Browsing the library source we could see that
gcd' is defined in terms of gcd together with the addition
relation and the Peano number predicate isp (read “is P” or “is a
Peano Number”).
Provided a free variable as the argument, isp enumerates all Peano
numbers, in other words, we can obtain the following equation from the
definition of isp, where the right hand side is an infinite formula:
isp n = n == O | n == S O | n == S (S O) | n == S (S (S O)) | ...
Therefore, isp could be a Peano number generator .
Moreover, when the third argument of add is concrete but the first
and second argument are free variables, the add relation can find
all ways to break up the third argument into two addends.
The sequence of isp and add in the body of gcd' can then be
a Peano number pair generator, enumerating all possible pairs of Peano
numbers (in the same way Georg Cantor shows that the set of rational
numbers is enumerable). Now the way gcd' works is clear: it
enumerates through (i.e., generates) all possible pairs and then
tests which pairs have the gcd 7. Since the pairs are generated
systematically , the final answers are organized in the way we saw.

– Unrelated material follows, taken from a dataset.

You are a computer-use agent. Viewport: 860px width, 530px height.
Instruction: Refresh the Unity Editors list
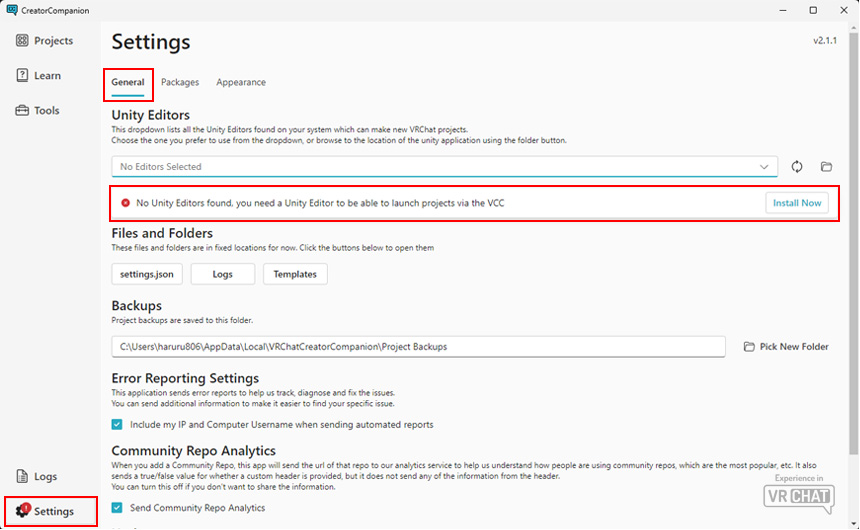(797, 167)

Another example of generate-and-test is the simplify a b a' b'
relation. When a,b are given but a',b' are left unknown, the
first ``div` <peano.ml#L91>`__ generates all possible divisor-quotient
pairs for a, and for each such pair the second
``div` <peano.ml#L92>`__ tests if the divisor also divides b and if
so generates the quotient. The sequence of two div ’s then plays
the role of a generator of all common divisors of a,b together with
the corresponding pairs of numbers which are a,b divided by their
common divisors. The `gcd sub-relation peano.ml#L93 finally
checks for the greatest common divisor, and the corresponding pair of
quotients is the answer for a',b'.
In summary, generate-and-test is both a technique that the programmer
applies to solve certain problems (e.g., the gcd' case), and a usual
way in which relational programs search for answers even if the
programmer does not intentionally apply it (e.g., the simplify
case).
The Formula Parser¶
In the library implementation and the test file, we often see formulae
enclosed by the ocanren{} quotation which takes care of, among
others, precedence and associativity of the logic connectives. It is an
OCanren-specific syntax extension which is described
OCanren-specific Camlp5 syntax extension
Building a Library¶
Being essentially an OCaml library, an OCanren library shall have its
interface .mli and implementation .ml. The interface typically
contains type definitions (at the four levels), auxiliaries (such as
injection functions, reifiers, etc.) and the relations. Note also the
@type syntax in the interface.
Relations shall be systematically tested. This means all possible
combinations of unknown arguments shall be queried wrt. each relation.
The benefits of such systematic test includes reducing surprises when
running the programs, and helping with debugging “bigger” relations that
are defined using smaller relations. For example, understanding the
search behaviour of simplify requires knowledge of search behaviours
of div and gcd and in turn those of lt, lte and add.